In January this year, the Office Of National Statistics revealed that nearly half of babies are now born to mothers over the age of 30. And infants will soon be more likely to have a mother over 35 than under 25.
Excellent. It would seem that women are now spending their twenties climbing the career ladder, deciding NOT to marry their University sweethearts, and spending too much money on pop-up restaurants... rather than settling for suburbia.
Yet, while this dramatic change in women's baby-making fortunes is a resounding endorsement for growing gender equality, fertility experts are struggling to reconcile positive social change with the biological clock.
According to Dr Geetha Venkat, director of the Harley Street Fertility Clinic, in the past decade she's watched the average age of her patients rise from 30 to 37 years.
And as the average age of childbirth continues to rise (as part of a four-decade long climb) associated problems with having children in later life become more pressing.
When a women enters the doors of a private fertility clinic, it's usually because she already has concerns, Dr Venkat points out. But by the time a woman realises her chances are low, it can be too late.
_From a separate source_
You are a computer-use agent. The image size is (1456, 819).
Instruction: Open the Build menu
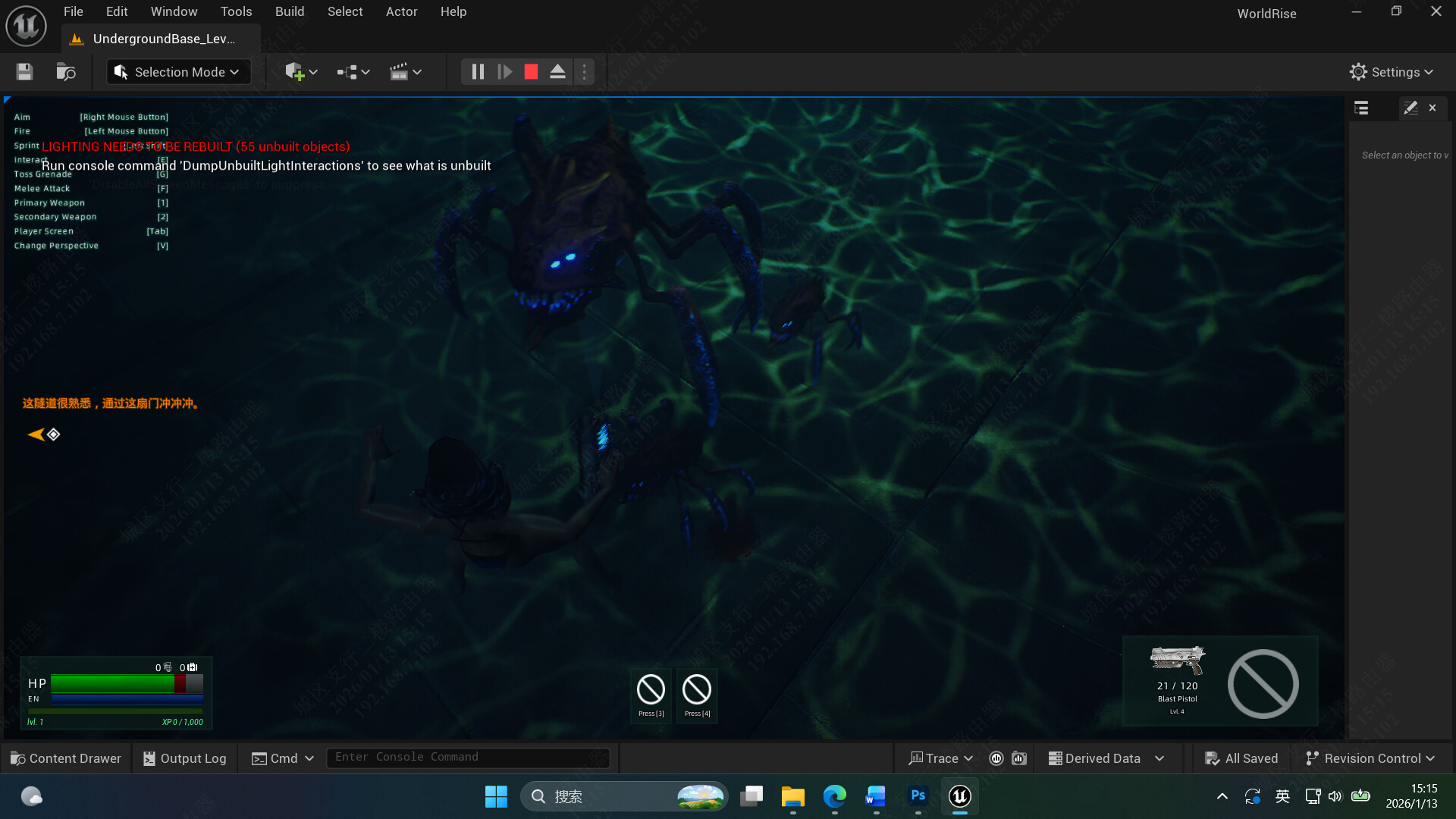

She suggests that women planning to have children in their mid-thirties should consider checking their fertility levels early on and become familiar with tests that can offer peace of mind, but are not yet offered as standard by the NHS.
Are you aware of these fertility-saving measures?
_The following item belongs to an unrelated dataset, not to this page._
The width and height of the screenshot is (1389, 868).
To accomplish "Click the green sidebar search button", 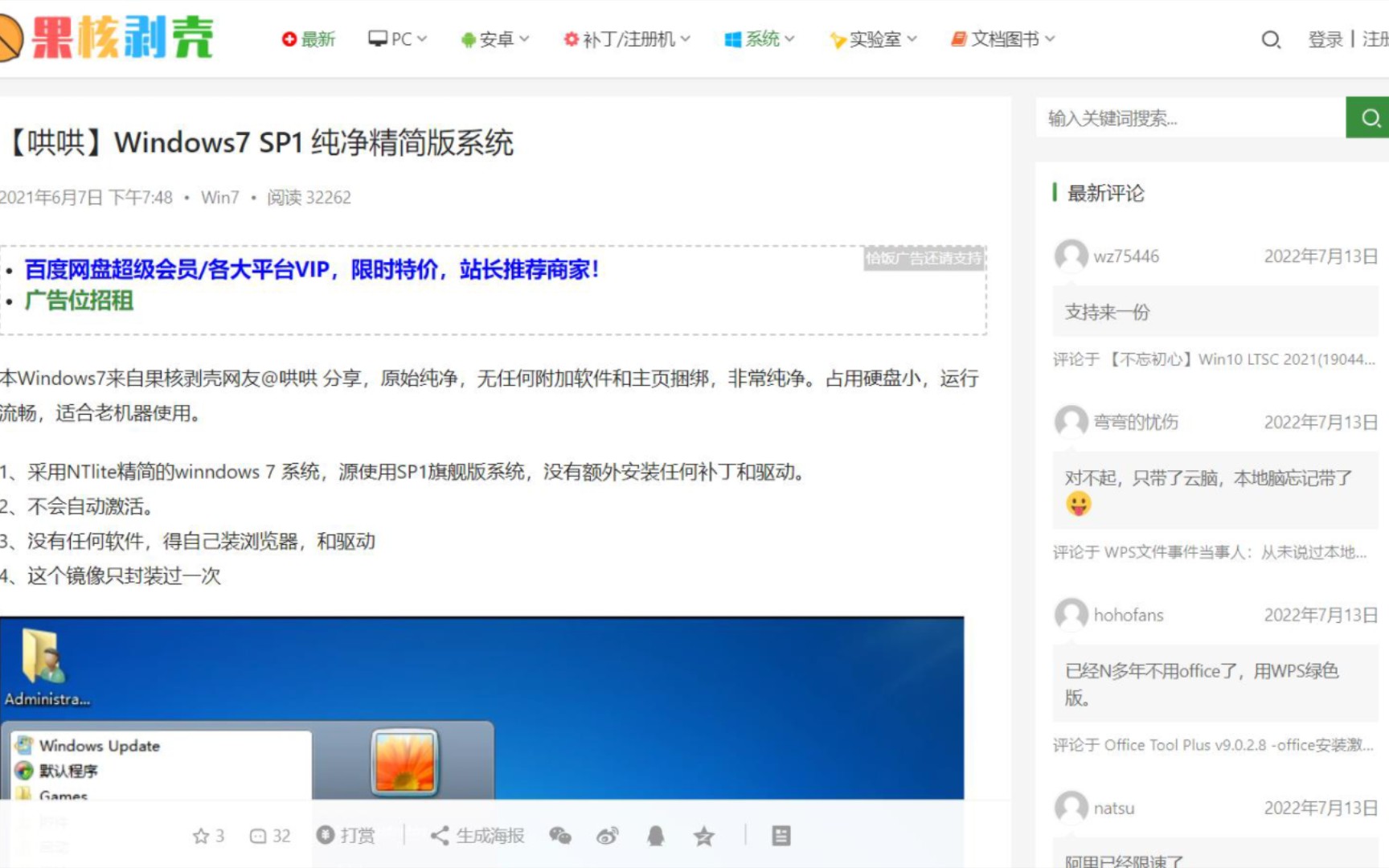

While this test of Follicle stimulating hormone (FSH) is an excellent indicator of slowing fertility, Dr Venkay points out that the information often comes “too late” for preventative action. When a woman begins to run out of eggs in her ovaries, the brain makes more FSH hormone in order to stimulate the fertility process. A high FSH reading could indicate that a woman has less chance of conceiving, or reveal Premature Ovarian Failure, in younger women.
Fertility experts can measure and count these small follicles (2-8mm in diameter) in the womb with ultrasound. When there are fewer antral follicles visible, then it’s likely there are fewer eggs remaining.
Low levels of thyroid hormone (also know as hypthyroidism) has been linked to a higher risk of. miscarriage, as this condition makes it difficult for eggs to implant in the uterus. A simple TSH test can diagnose this problem, which affects 1 in 10 women, and treated with thyroxin tablets.
Obese women take longer to become pregnant as they don’t ovulate regularly, which leads to a hormone imbalance, explains Dr Venkat. They are also more likely to suffer miscarriages. Conversely, obesity can also be an indicator that a woman has fertility problems. “Polycystic overies occur often in obese women. This is a condition that you're born with and can be treated with medication to correct the hormone imbalance."
For women hoping to maintain good fertility levels into later life, quitting smoking is a positive way to start. "Heavy smoking kills off eggs and can lead to women going through the menopause earlier," says Dr Venkat.
Women planning to have children later in life, should also pay attention to their partner's health.
"In one in three cases it’s the man’s fault," explains Dr Venkat. "However, in some cultures, it's hard for men to admit they could have a problems. In my experience, African men are always reluctant to come."
Baby Making Stats For 2011
- Nearly half (49%) of all live births were to mothers aged 30 and over.
- Nearly two-thirds (65%) of fathers were aged 30 and over in 2011 (excluding births registered solely by the mother).
- 84% of babies were registered by parents who were married, in a civil partnership or cohabiting.
- The standardised average (mean) age of mothers for all births was 29.7 years.
- For first births the standardised average (mean) age of mothers was 27.9 years.